Passage to read

Tuesday, 19 Nov 2024

Cuomo Accused of Unwanted Advance at a Wedding: ‘Can I Kiss You?’

Anna Ruch had never met Gov. Andrew M. Cuomo before encountering him at a crowded New York City wedding reception in September 2019. Her first impression was positive enough.

The governor was working the room after toasting the newlyweds, and when he came upon Ms. Ruch, now 33, she thanked him for his kind words about her friends. But what happened next instantly unsettled her: Mr. Cuomo put his hand on Ms. Ruch’s bare lower back, she said in an interview on Monday.

When she removed his hand with her own, Ms. Ruch recalled, the governor remarked that she seemed “aggressive” and placed his hands on her cheeks. He asked if he could kiss her, loudly enough for a friend standing nearby to hear. Ms. Ruch was bewildered by the entreaty, she said, and pulled away as the governor drew closer.

Provided material
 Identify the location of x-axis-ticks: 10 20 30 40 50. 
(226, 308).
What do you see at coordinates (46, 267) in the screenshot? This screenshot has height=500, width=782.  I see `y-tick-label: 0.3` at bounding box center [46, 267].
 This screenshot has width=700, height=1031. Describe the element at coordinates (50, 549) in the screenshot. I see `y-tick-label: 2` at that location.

Task requirements
Answer these questions from the wedding article:
1. In what month and year did Anna Ruch encounter the governor?
2. Where on Ms. Ruch did Mr. Cuomo put his hand?
3. What word did the governor use to describe her after she removed his hand?
The lines are unrelated to the text.

Answer box
1. September 2019
2. On her bare lower back
3. "Aggressive"